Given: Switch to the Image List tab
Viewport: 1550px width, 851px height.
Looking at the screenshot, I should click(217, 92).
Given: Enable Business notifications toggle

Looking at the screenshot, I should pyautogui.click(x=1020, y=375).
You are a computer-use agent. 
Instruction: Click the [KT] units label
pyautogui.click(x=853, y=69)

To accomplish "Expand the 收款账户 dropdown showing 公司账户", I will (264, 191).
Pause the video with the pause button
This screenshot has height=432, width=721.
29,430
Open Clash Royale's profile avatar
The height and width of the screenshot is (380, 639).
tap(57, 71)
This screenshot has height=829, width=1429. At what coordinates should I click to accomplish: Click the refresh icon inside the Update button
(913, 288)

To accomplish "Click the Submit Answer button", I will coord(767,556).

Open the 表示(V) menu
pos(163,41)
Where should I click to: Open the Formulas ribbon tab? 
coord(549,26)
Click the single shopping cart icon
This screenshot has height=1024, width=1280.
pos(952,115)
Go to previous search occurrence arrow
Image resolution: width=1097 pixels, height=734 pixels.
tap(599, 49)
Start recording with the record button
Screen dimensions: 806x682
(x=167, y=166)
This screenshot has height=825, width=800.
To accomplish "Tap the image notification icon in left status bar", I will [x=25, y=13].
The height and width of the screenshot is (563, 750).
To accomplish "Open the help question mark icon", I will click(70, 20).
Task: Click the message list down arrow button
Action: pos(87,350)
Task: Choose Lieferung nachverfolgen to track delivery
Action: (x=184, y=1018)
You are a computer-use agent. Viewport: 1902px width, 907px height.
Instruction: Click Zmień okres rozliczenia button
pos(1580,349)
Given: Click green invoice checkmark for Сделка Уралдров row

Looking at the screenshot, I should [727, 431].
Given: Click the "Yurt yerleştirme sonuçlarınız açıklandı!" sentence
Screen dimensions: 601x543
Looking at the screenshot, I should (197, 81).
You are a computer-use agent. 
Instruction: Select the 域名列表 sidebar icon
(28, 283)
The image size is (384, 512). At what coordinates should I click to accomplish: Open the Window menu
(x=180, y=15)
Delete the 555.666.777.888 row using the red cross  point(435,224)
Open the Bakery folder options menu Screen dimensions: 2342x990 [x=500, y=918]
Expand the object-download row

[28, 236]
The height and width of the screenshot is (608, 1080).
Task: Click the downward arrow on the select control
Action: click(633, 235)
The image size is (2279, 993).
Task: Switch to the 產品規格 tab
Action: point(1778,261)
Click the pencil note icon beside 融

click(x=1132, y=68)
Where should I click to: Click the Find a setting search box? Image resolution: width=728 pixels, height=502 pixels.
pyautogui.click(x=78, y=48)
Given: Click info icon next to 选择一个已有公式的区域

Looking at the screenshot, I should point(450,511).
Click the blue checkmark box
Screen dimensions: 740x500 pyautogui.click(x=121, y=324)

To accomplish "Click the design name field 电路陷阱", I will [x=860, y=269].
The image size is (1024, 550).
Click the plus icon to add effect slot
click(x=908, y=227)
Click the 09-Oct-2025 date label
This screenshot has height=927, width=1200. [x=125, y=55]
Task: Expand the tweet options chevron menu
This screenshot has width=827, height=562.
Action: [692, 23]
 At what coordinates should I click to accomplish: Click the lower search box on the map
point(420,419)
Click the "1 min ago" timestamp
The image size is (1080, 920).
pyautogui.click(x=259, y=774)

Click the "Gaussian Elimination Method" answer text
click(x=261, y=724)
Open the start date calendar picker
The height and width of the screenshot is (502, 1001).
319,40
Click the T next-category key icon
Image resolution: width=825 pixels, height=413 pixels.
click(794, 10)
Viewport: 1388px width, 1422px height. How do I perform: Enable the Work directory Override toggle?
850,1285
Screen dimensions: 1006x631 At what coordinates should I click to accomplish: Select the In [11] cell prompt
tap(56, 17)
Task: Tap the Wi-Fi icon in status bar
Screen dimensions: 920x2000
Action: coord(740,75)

****************

TASK INSTRUCTIONS: Look through the listing, and copy each line that contains the word "with".

YOUR SOLUTION:
Pause the video with the pause button
Start recording with the record button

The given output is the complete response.